Еще одиннадцать веков
до звездной ночи в Вифлееме (249).
И вот — «Тайная Вечеря», Крым, 1918 год:
Наклонился апостол к апостолу...
У Христа — серебристые руки.
Ясно молятся свечи, и по столу
ночные ползут мотыльки (135).
В этих удивительных стихах о душах апостолов, пронизанных божественным светом,— огромная мысль о смирении Бога, непротивлении человеческому злу...
Человек в поэзии В. Набокова приближается к ангельскому состоянию через метаморфозы, врастая в костюм арлекина, или канатоходца над площадью, как в стихотворении Набокова «Тень», так, что силой искусства (и Ночи!) нарастает иллюзия растворения в высшем начале:
И вдруг над башней с циферблатом,
ночною схвачен синевой,
исчез он с трепетом крылатым —
прелестный облик теневой! (169).
Но — расплата мгновенна, и канатоходец, «потен и тяжел», вновь оказывается среди нас, сбирая дань с равнодушной толпы. Т а м — как и прежде — остаются «гиганты в лазури», теперь заведующие погодой и движением хрустальных сфер, или «пекаря с кудрявыми крылами», лепящие недоступные и манящие облака...»Плыви, бессонница, плыви, воспоминанье» (185), в те края, где «двое ангелов на гибель громадный гнали паровоз», символ крушения, или — в предпотустороннее изгнание парижской мансарды, где бывший ангел влачит существование: «Не любил он ходить к человеку, а хорошего зверя не знал» (124). И только лист бумаги, уже впитывающий вечность — «синеватый, как кровоподтёк», хранит узор его неразгаданных крыл... «Трехсложная музыка» небесных сфер — анапест — все более заглушала ямб, размер мысли, меряющий материю: «Ах, угонят их в степь, Арлекинов моих...»,— ибо времени не оставалось, «и другое, другое, другое» (122) измерение неотступно манило его сквозь витражи неба. Но он просил не только за себя:
И подайте крыло Никанору,
Аврааму, Владимиру, Льву:
смерду, князю, предателю, вору:
Ils furent des anges comme vous (142).
Лучший критик русской эмиграции Георгий Адамович писал о поэзии Владимира Набокова в книге «Одиночество и свобода» (1955): «Не методы и не школы одушевляют поэзию, а внутренняя энергия, ищущая выхода: её не расслышит у Набокова только глухой», – отмечая своеобразие поэзии Набокова в эмигрантской литературе, тяготеющую к классичности и яркой детализации образов. Его стихи несут свежесть и просветленность, словно сочинялись на «островах блаженства» и изгнания – фиолетовых облаках, где Иоанн Богослов пребывал на острове Патмос во время Откровения.
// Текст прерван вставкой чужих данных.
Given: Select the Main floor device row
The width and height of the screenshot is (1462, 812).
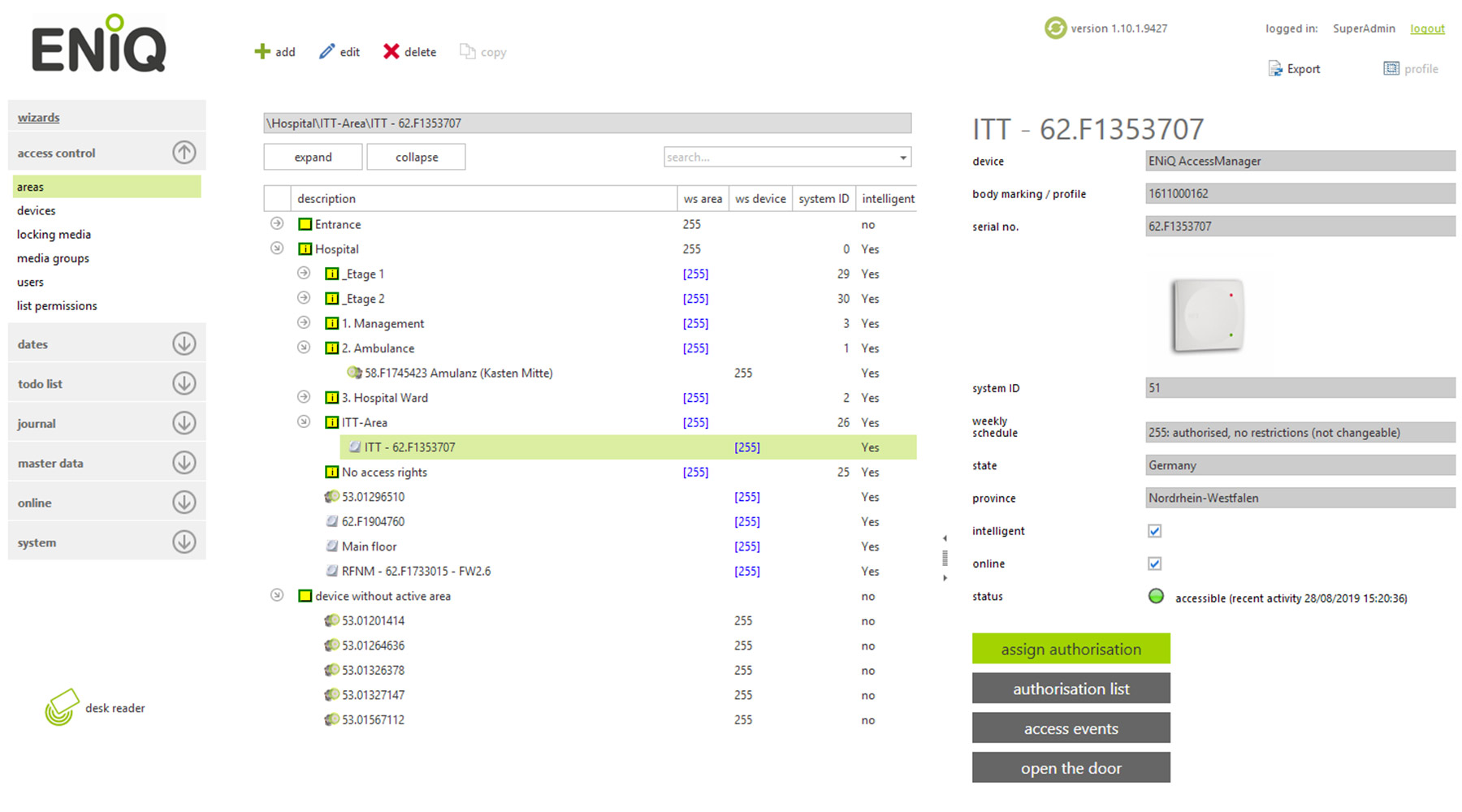Looking at the screenshot, I should coord(370,546).
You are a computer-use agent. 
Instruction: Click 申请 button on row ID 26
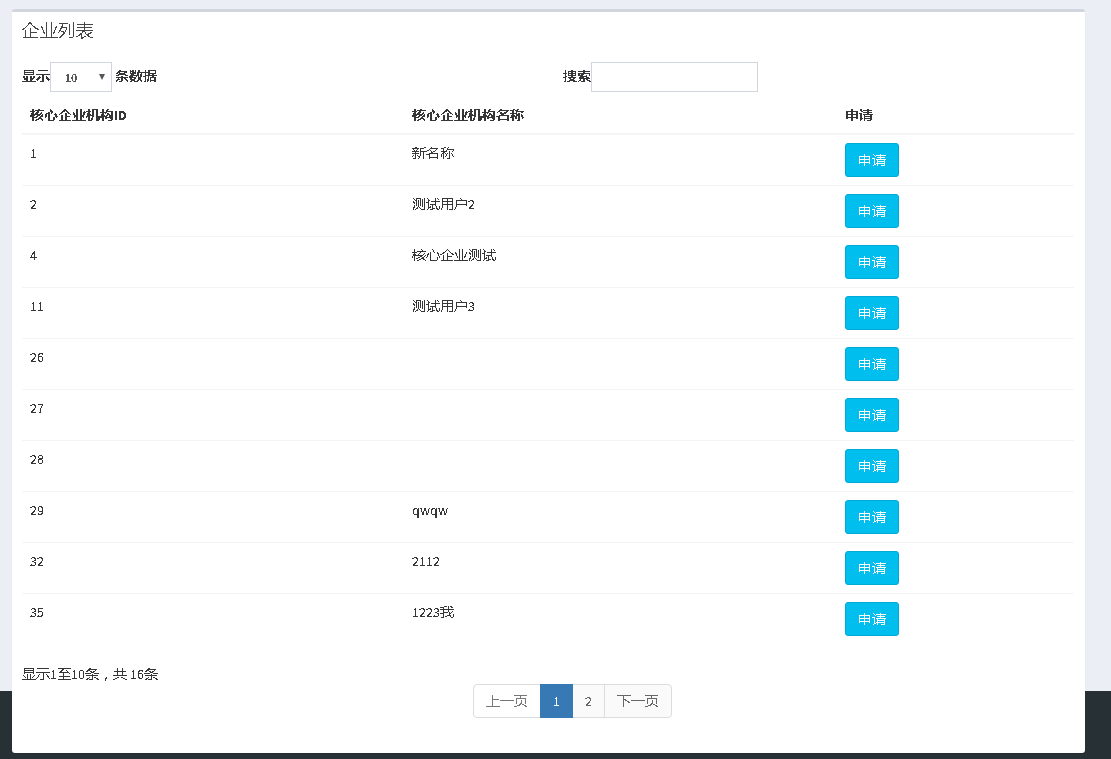[871, 363]
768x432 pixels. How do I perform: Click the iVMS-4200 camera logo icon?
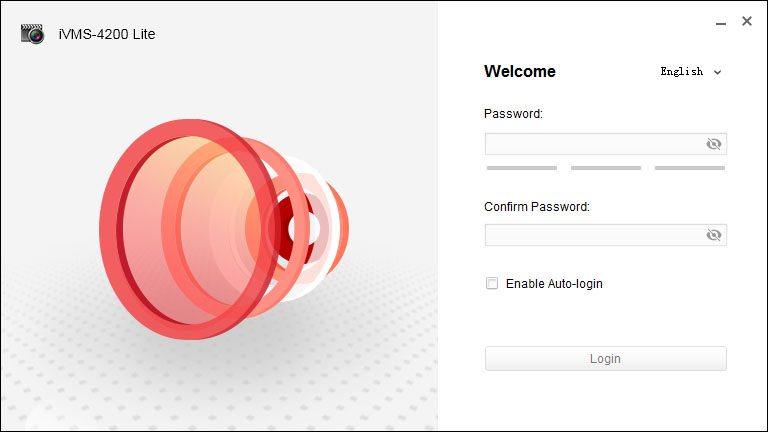(x=32, y=34)
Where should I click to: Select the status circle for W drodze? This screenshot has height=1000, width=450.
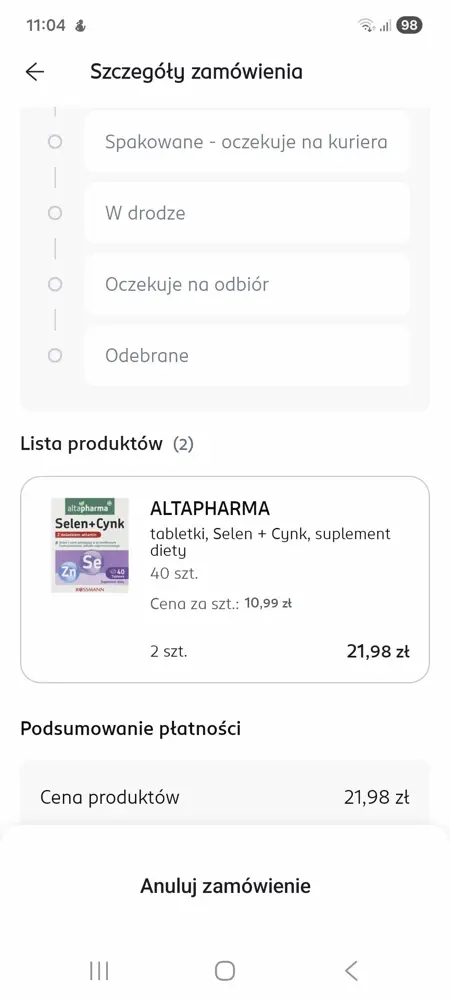tap(55, 213)
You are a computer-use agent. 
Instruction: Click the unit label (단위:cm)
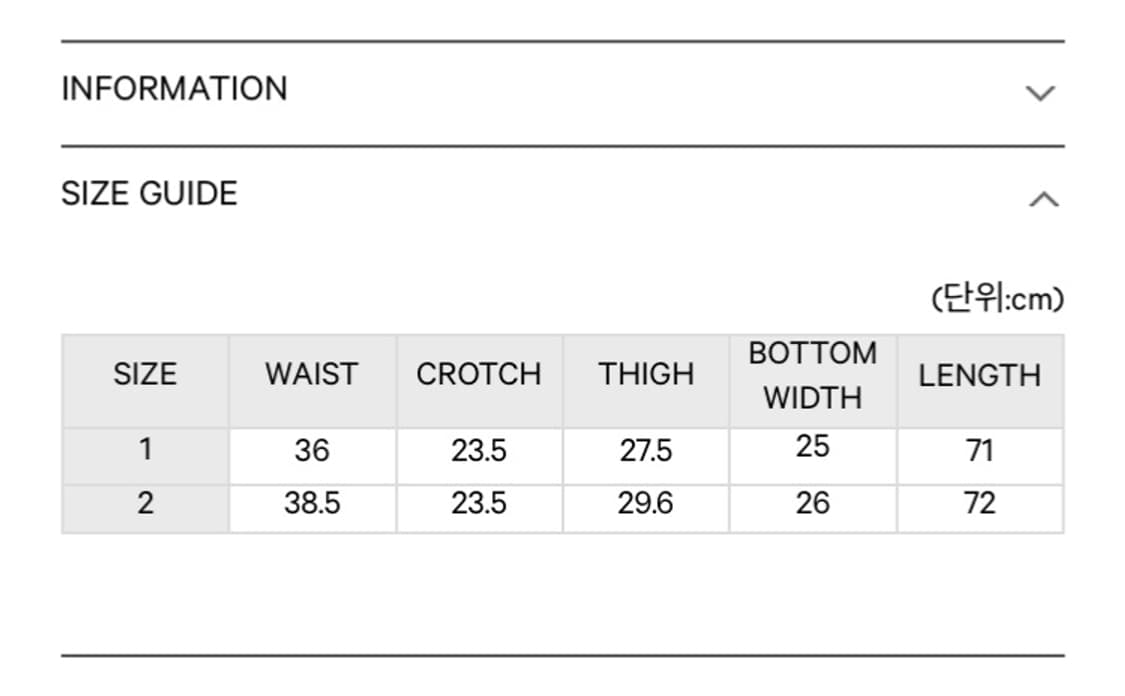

Поэзия Набокова вневременна, приотворённая в Духе глаголам таинства преображения: «Имеющий ухо да услышит…» (3:22). Проникая, ещё незримо, в «Рай — это место, где бессонный сосед читает бесконечную книгу при свете вечной свечи!» («Другие берега).
ВЫВОДЫ КО 2 ГЛАВЕ
1. Художественная картина мира писателя на основе сложившихся в литературоведении подходов может быть определена как художественное целое, включающее КОМПЛЕКС КОНЦЕПТОВ, организующих мировоззренческую и эстетическую парадигму поэтического мир.
2. В поэзии Б. Пастернака и В. Набокова выделяется ключевая концептосфера, образующая ценностное ядро авторского «образа мира» и осваивающая авторскую поэтическую картину мира в соответствии с художественным заданием автора, воплощенную («завершенную») в словесной ткани произведения.
3. Основными параметрами картины мира в поэзии Б. Пастернака и В. Набокова можно признать художественно- философскую онтологию (наука о бытии), предметный мир, систему действующих в ней героев и систему инвариантных мотивов и образов-метафор.
4. Доминантной в лирике Б. Пастернака становится экзистенциальная концептосфера, в призме составляющих категорий-концептов которой и разворачивается решение темы «внутренний человек».
5. Ключевой в лирике В. Набокова становится религиозно-христианская концептосфера, организованная на стыке двух парадигм – апокалиптической и ангиологии. В призме данной концептосферы раскрывается смысловая концепция «человека вне Родины».